• Records for this exercise

########################################

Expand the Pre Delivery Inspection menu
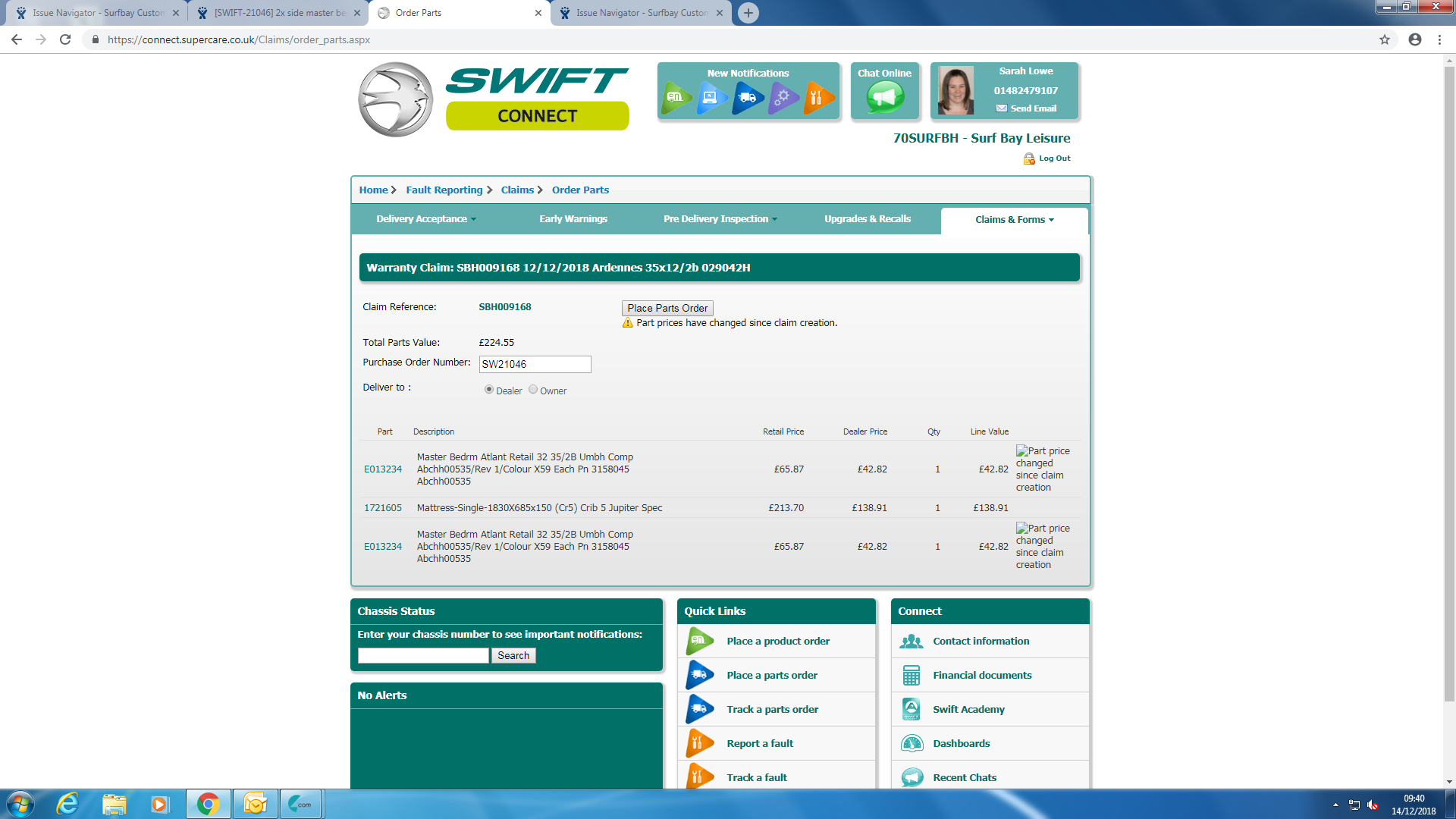pyautogui.click(x=720, y=219)
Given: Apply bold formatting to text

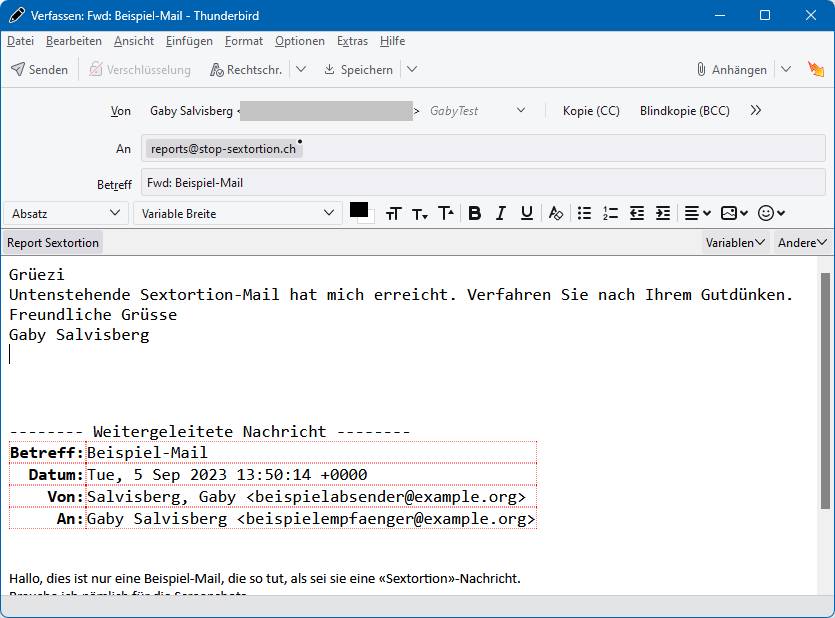Looking at the screenshot, I should (x=475, y=213).
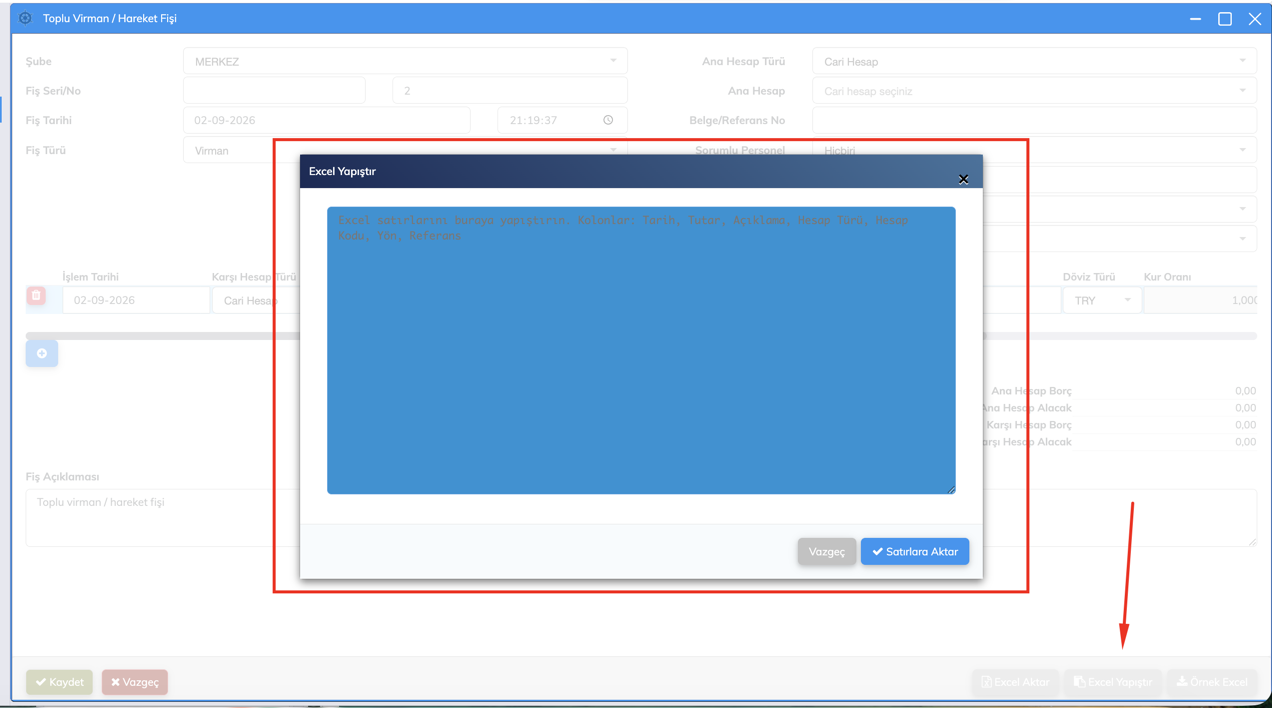Viewport: 1272px width, 708px height.
Task: Open the Ana Hesap account selector
Action: coord(1034,91)
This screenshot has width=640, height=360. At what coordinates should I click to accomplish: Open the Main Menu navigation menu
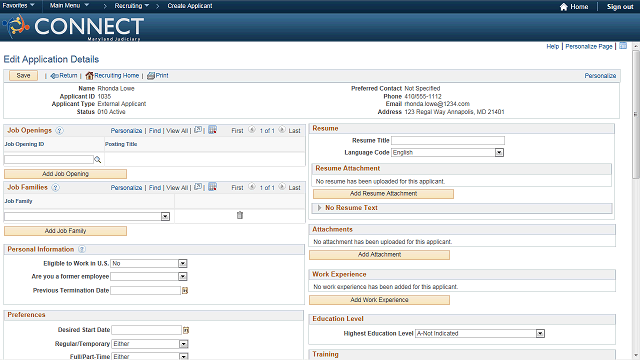(69, 6)
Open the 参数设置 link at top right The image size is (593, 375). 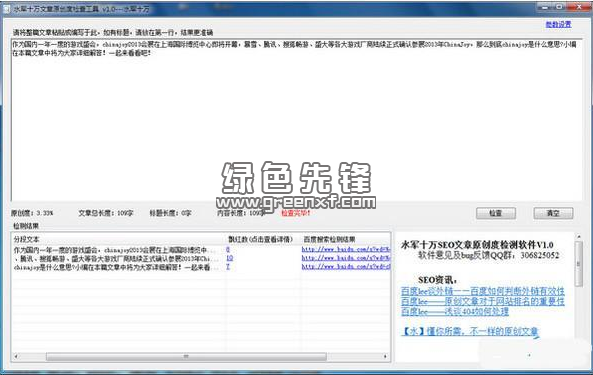(x=558, y=24)
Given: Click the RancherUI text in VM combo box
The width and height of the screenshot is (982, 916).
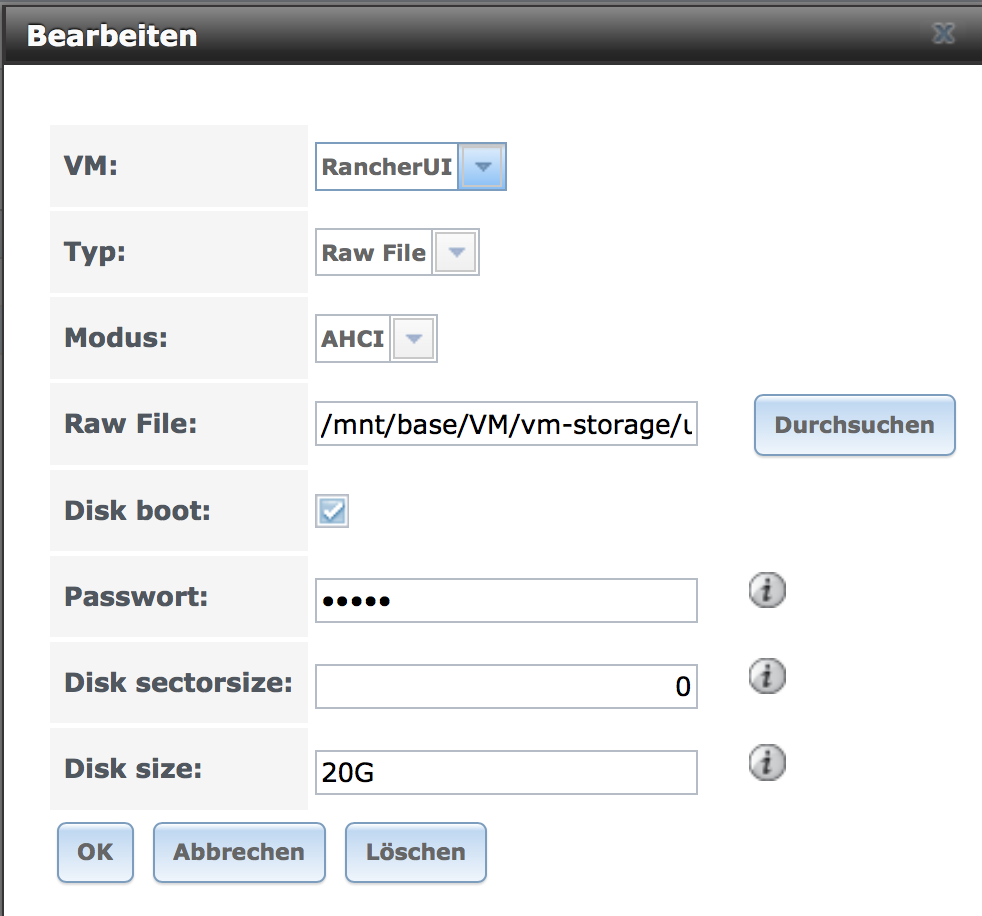Looking at the screenshot, I should tap(387, 167).
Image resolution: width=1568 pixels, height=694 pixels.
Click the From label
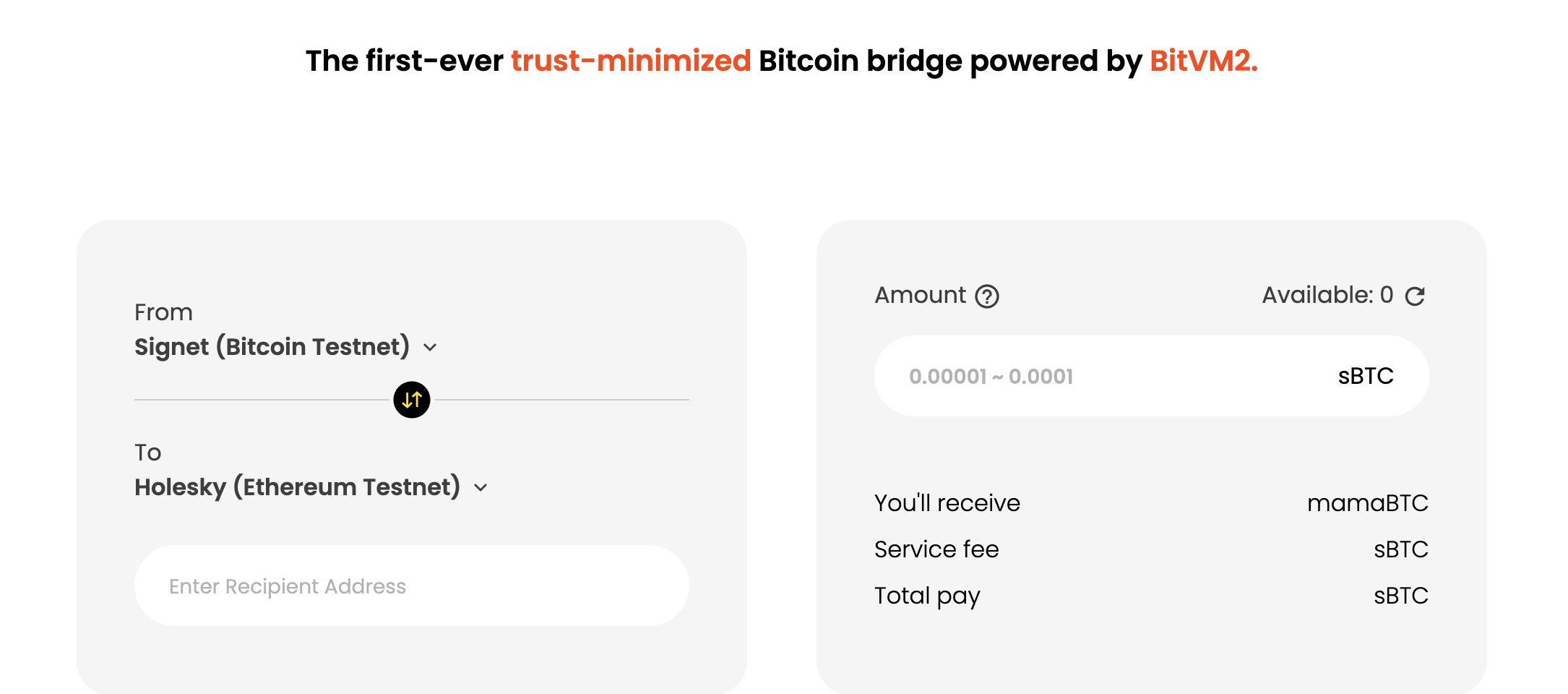[163, 312]
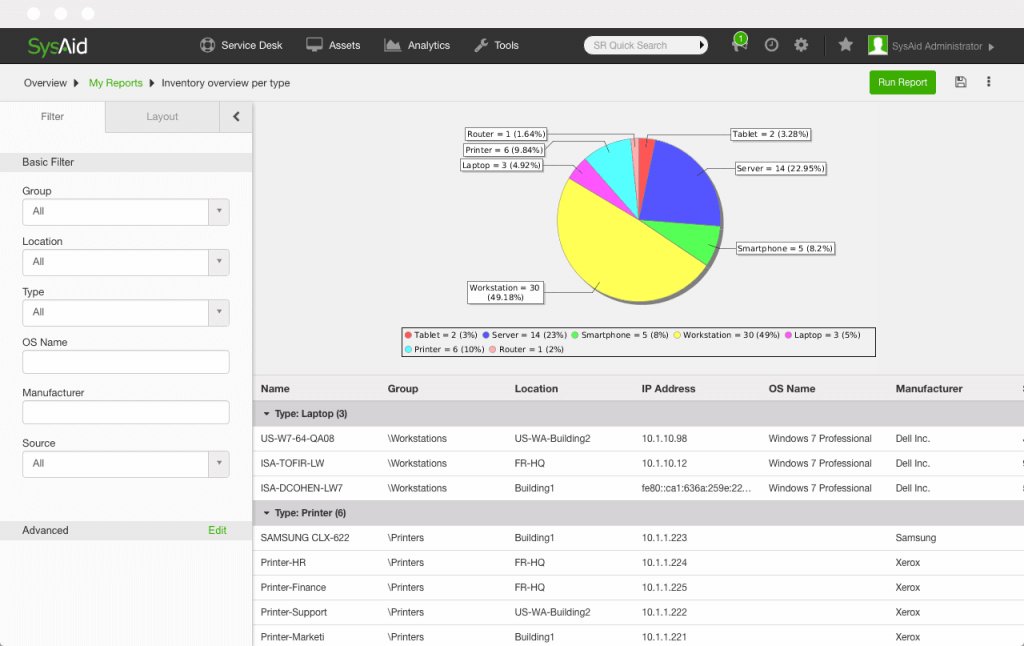Open the Analytics section

[417, 45]
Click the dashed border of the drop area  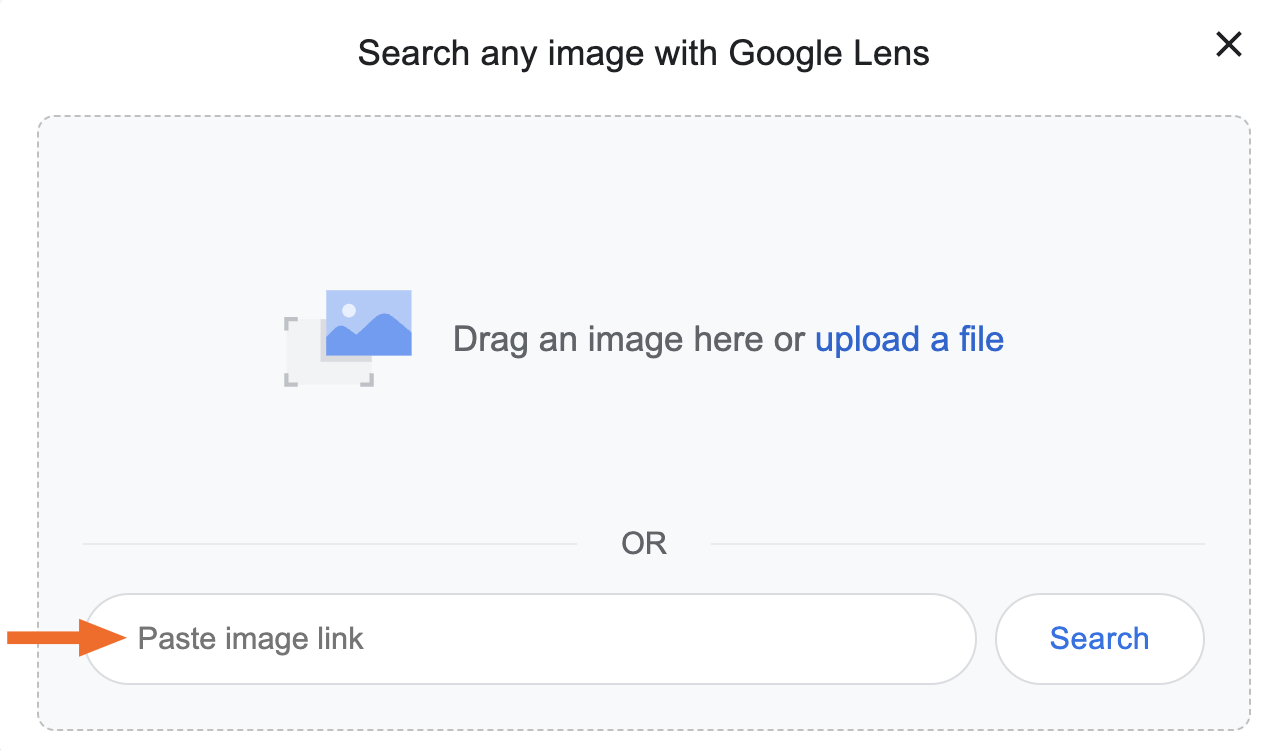click(x=644, y=117)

########################################

• Exercise details
Identify each line in the material above that contains the string "Given", and copy those lines out. Case counts.

• Response to this exercise
Given: Apply bold formatting to text
Given: Click the RancherUI text in VM combo box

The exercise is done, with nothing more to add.